"""
Health check models for connection pool monitoring and observability.
This module provides Pydantic models for connection pool health status reporting,
including pool statistics, database connectivity status, and overall health metrics.
Also provides health status calculation function for determining pool health from
statistics.
"""
from __future__ import annotations
from datetime import datetime, timezone
from enum import Enum
from typing import Any
from pydantic import BaseModel, Field
from .config import PoolConfig
from .statistics import PoolStatistics
class PoolHealthStatus(str, Enum):
"""Connection pool health status enumeration for monitoring and alerting.
Defines three health states with specific determination criteria used by
calculate_health_status() for pool health classification. Status directly
impacts monitoring dashboards and alerting thresholds.
**Status Determination Logic**:
- **HEALTHY**: total_connections > 0, idle >= 80% capacity, no errors in last 60s,
peak wait time <= 100ms.
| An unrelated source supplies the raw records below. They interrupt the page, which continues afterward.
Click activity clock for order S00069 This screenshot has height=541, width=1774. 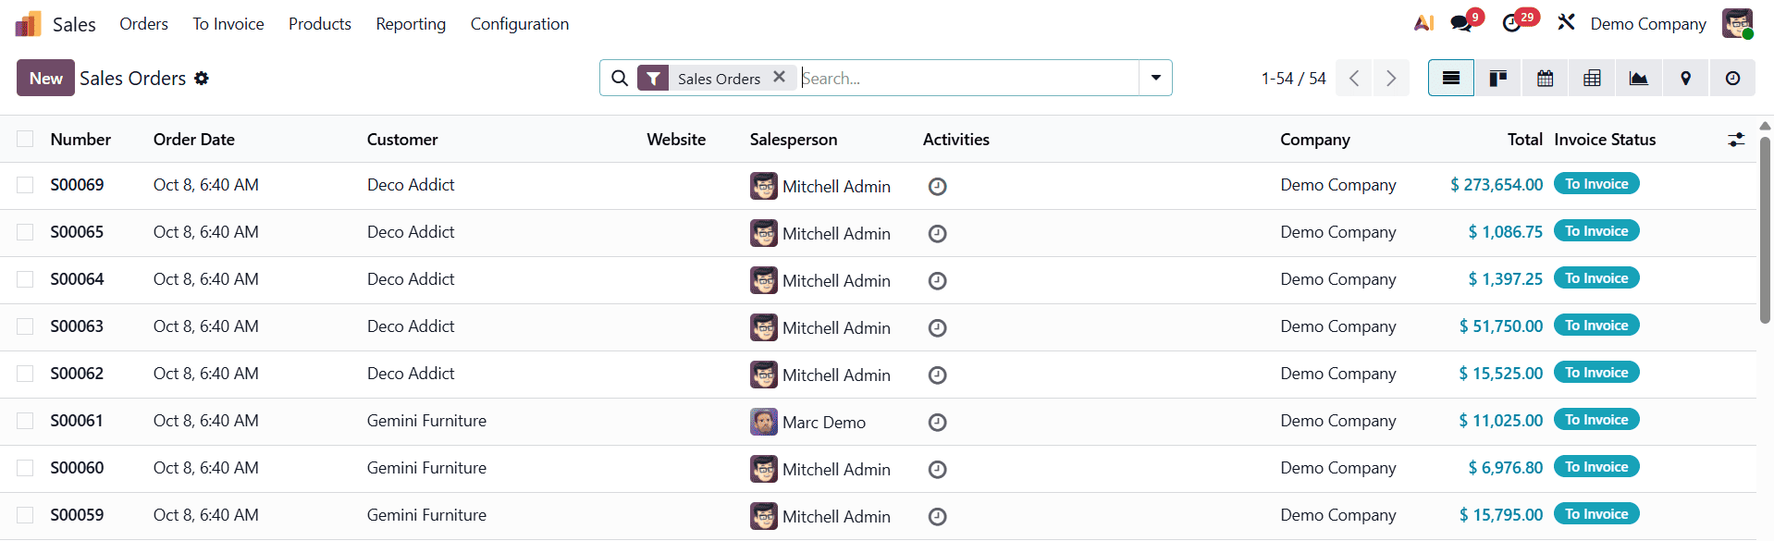937,187
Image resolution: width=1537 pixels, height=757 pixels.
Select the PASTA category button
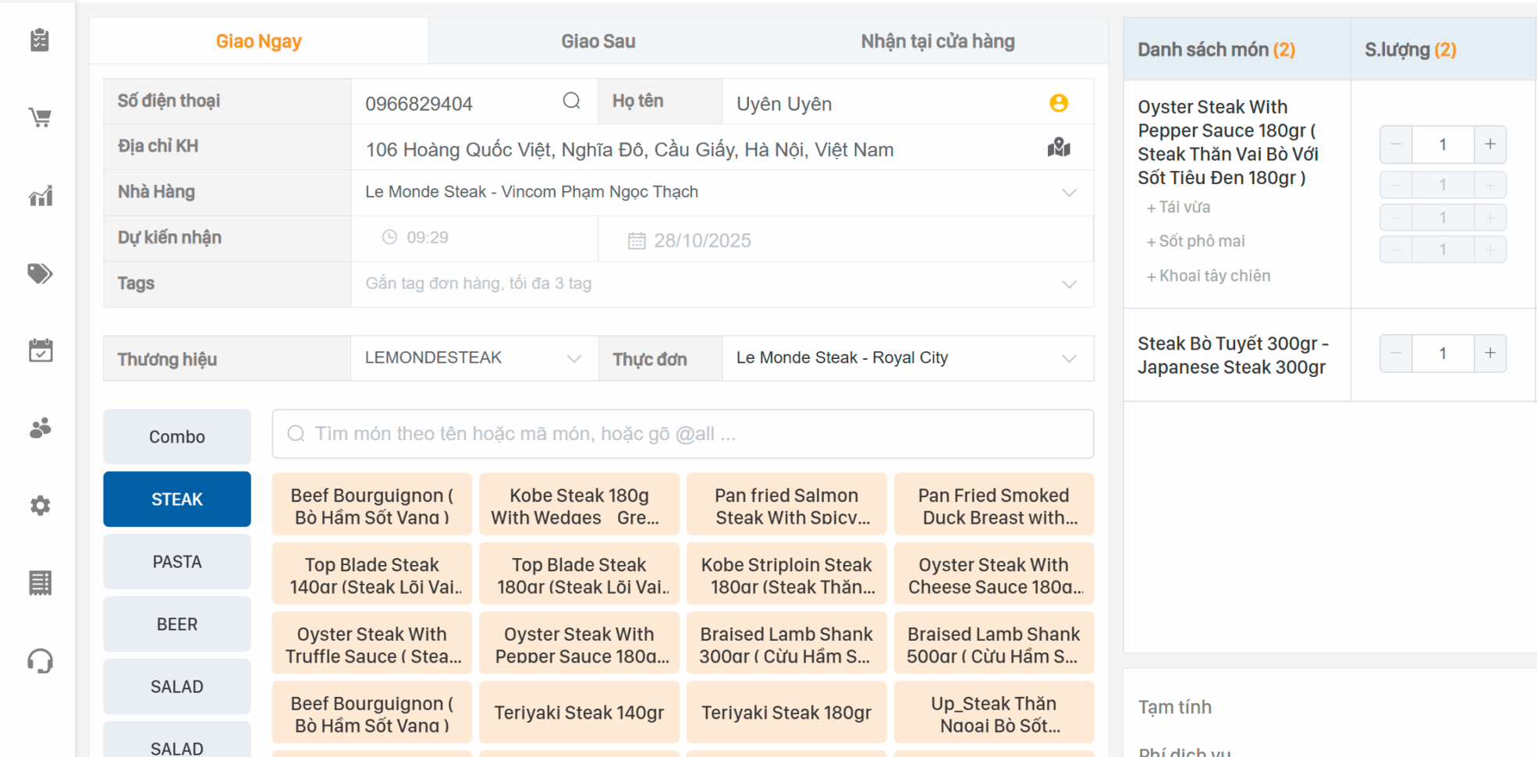177,562
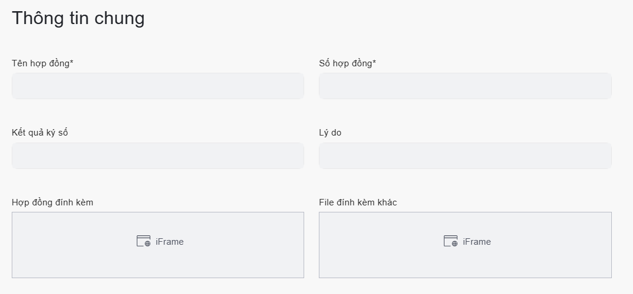Click the 'Thông tin chung' section heading
Viewport: 633px width, 294px height.
coord(78,18)
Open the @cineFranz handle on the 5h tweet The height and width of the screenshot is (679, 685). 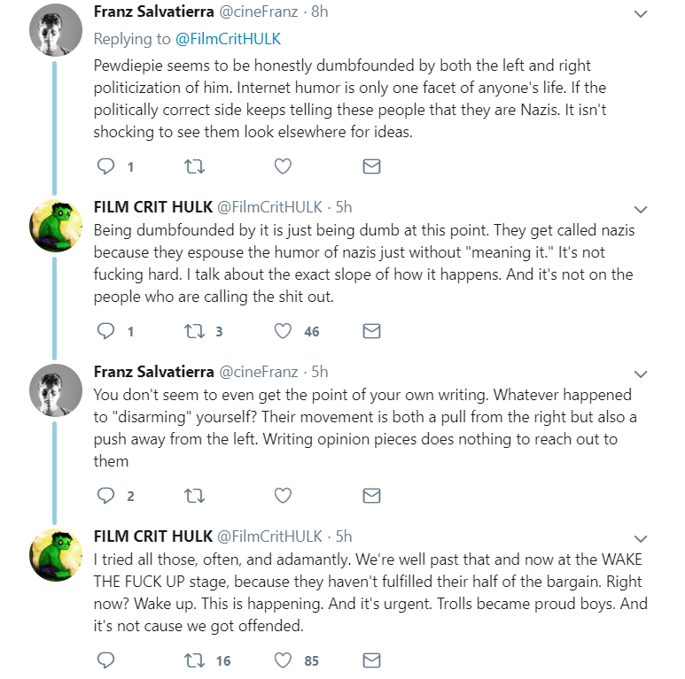(258, 372)
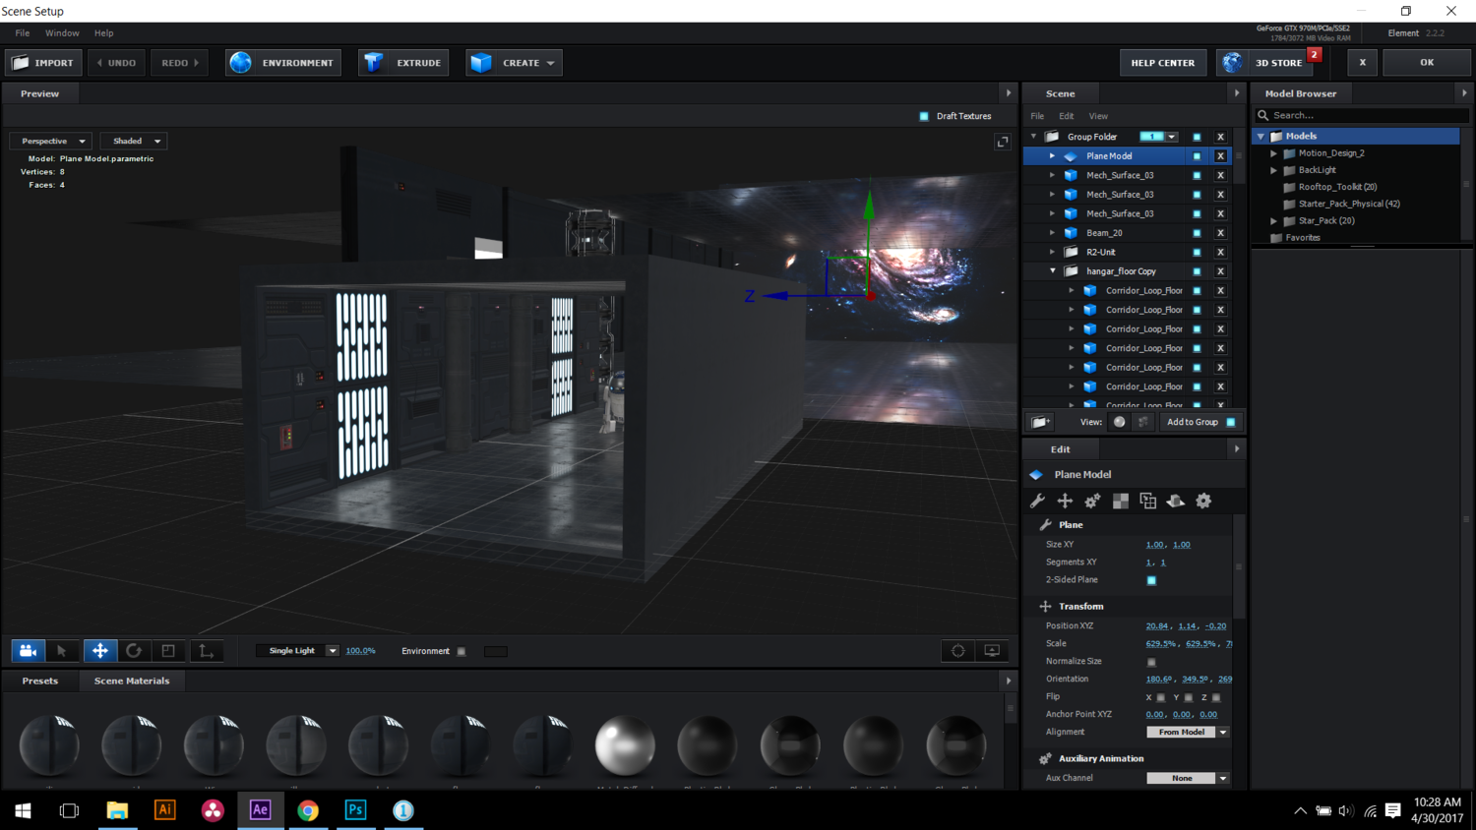Click the environment color swatch
This screenshot has width=1476, height=830.
pyautogui.click(x=495, y=651)
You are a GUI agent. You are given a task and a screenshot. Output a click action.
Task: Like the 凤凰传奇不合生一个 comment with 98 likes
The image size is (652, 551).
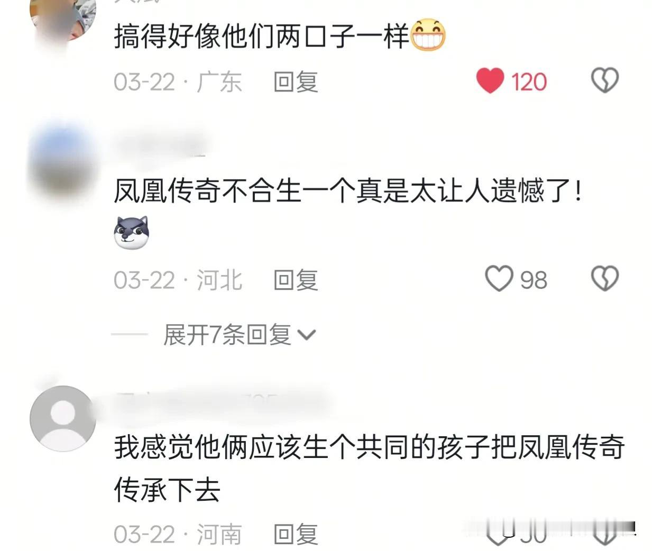tap(499, 279)
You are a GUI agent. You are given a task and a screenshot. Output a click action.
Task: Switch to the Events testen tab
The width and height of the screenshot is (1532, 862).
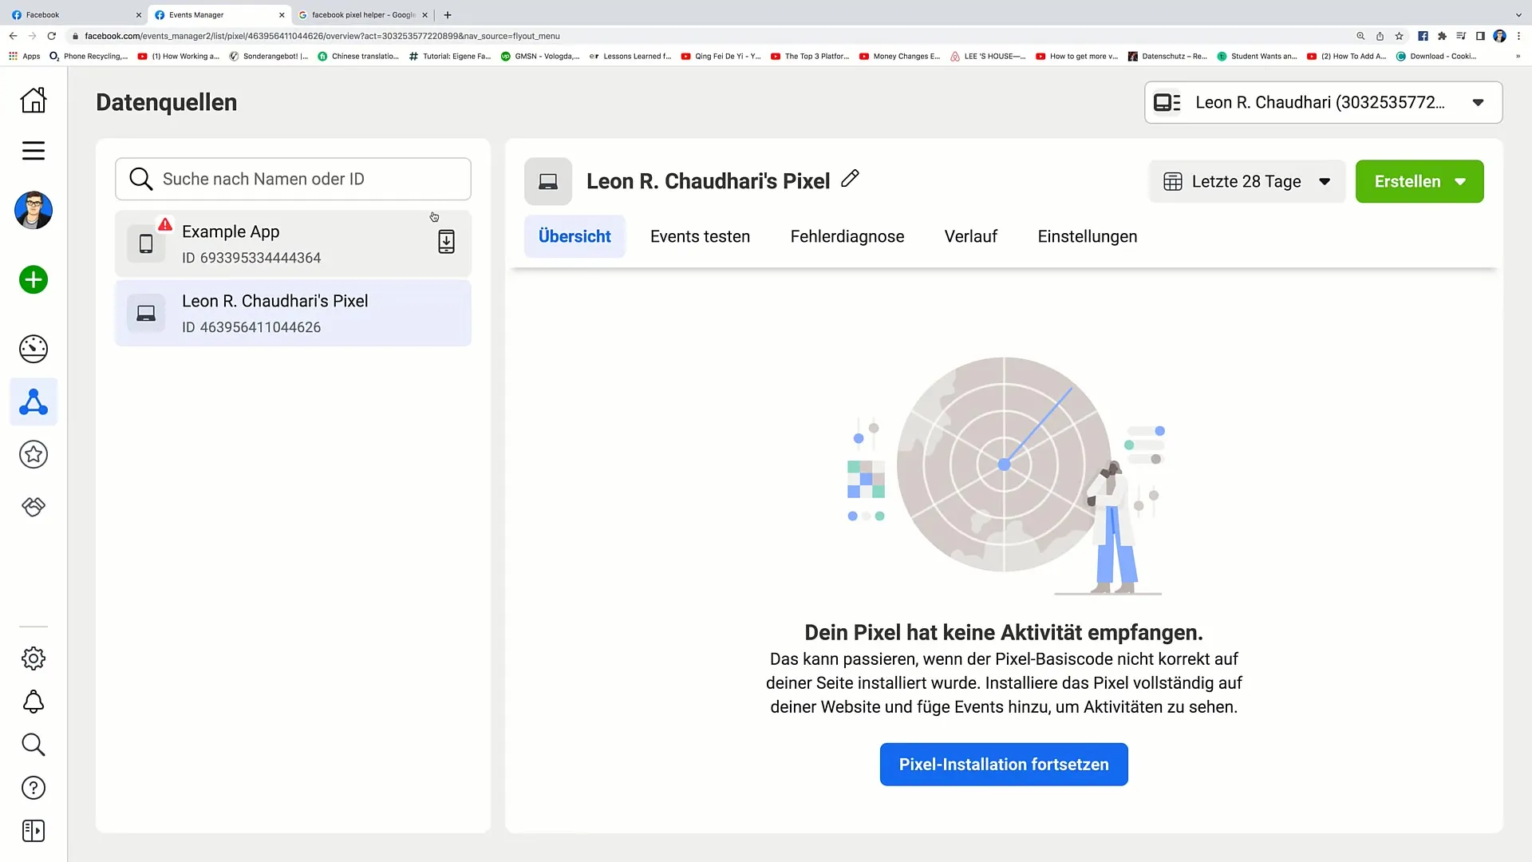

Pool is operating optimally with sufficient headroom.
- **DEGRADED**: total_connections > 0, idle 50-79% capacity, recent errors within
60s window, or peak wait time > 100ms. Pool is functional but under stress.
- **UNHEALTHY**: total_connections == 0 OR idle < 50% capacity OR initialization
failed. Pool is critically compromised or unavailable.
**Constitutional Compliance**:
- Principle III (Protocol Compliance): JSON-serializable for MCP health responses
- Principle VIII (Type Safety): Enum-based with no invalid states possible
Attributes:
HEALTHY: Pool operating optimally with sufficient capacity (>=80% idle).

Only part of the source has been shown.